Dobrivoje Toskovic feels Salt Lake would have benefited more from a greater thrust on group housing as opposed to plotted bungalows, given the population density in Calcutta.

The architect-planner from erstwhile Yugoslavia, who had drawn up the original master plan for Salt Lake during Bidhan Roy’s regime, is back in the city, at the initiative of the state chapter of Indian Institute of Architects (IIA) and Centre for Built Environment (CBE).

“Dr BC Roy had told me to take good care of the middle class when I was asked to draw the Salt Lake master plan. Accordingly, I had proposed to devote 70 per cent space in the new town to collective buildings or group housing, and the remaining 30 per cent to low-rise individual houses and public buildings,” Toskovic, 81, told Metro.

But the state irrigation department, which was handling the project, forced a reversal of the residential land-use ratio, allotting 70 per cent of the township’s space to individual plotted housing. “One-storey bungalows on four-cottah plots are a luxury for Salt Lake,” he smiled.
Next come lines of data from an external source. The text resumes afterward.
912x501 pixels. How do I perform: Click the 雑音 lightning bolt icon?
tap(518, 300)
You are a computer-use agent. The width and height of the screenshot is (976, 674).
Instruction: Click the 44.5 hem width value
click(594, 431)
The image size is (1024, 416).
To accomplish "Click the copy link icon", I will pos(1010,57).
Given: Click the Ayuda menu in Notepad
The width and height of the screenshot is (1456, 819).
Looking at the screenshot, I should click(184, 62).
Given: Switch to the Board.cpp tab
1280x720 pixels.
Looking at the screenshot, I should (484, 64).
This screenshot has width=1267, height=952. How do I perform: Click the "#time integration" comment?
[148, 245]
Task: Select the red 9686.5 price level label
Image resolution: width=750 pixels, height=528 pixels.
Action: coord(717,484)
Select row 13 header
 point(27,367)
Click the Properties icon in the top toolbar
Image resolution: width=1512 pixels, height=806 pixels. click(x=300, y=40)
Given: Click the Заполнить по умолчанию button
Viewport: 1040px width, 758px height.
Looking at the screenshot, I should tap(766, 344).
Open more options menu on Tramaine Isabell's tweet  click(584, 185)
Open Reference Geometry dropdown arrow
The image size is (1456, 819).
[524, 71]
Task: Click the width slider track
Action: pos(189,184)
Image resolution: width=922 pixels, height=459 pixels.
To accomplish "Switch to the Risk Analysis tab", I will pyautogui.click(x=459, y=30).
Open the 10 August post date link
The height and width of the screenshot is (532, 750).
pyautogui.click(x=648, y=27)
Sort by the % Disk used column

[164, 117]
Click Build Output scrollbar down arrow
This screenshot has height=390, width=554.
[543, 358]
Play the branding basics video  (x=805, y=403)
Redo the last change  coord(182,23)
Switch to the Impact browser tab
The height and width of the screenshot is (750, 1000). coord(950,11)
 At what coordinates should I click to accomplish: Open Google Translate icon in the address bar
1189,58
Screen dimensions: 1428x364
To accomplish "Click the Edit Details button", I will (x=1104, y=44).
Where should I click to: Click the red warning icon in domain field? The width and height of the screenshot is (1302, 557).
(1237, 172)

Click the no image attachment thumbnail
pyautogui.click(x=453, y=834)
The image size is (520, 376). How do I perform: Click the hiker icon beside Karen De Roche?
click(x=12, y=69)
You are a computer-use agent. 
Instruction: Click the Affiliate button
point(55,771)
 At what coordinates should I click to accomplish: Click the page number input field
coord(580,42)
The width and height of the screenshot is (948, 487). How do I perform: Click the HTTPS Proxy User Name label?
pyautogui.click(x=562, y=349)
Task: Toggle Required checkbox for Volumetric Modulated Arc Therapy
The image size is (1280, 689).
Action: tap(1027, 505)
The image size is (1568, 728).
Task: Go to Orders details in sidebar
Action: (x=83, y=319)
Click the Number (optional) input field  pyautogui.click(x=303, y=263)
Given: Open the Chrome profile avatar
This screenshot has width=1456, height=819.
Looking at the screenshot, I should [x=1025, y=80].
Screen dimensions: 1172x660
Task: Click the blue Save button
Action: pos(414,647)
Toskovic was the head architect and town planner in the waterways enterprise Ivan Milutinovic of Belgrade, which won the global tender for dredging the Hooghly during Roy’s tenure. The silt was then dumped in Salt Lake and the Yugoslav company was requested to do the master plan for the township, which was approved in 1964.

The veteran town-planning expert is, however, happy that the broad structure of his plan was adhered to. A tooth-comb inspection of over 50 bird’s-eye-view images on Google is the source of his conviction.

“There are central hubs in each neighbourhood, as I had proposed, and it doesn’t seem like the sleepy township it was when I last visited in 1990. My vision was to ensure that the central park had enough greenery to generate a soothing breeze. I must check out how it has evolved,” he smiles.

Toskovic will probably get a chance to move around Salt Lake only on Tuesday afternoon, escorted by civic chairman Biswajiban Majumdar.

The one void he would like to fill in what has been “the most satisfying new-town project” of his career, is an iconic structure in Salt Lake. “Maybe a Tagore Memorial...,” suggests Toskovic, who now advises on urban planning in Serbia. “His plan was grammatically flawless,” felt CBE president Santosh Ghosh.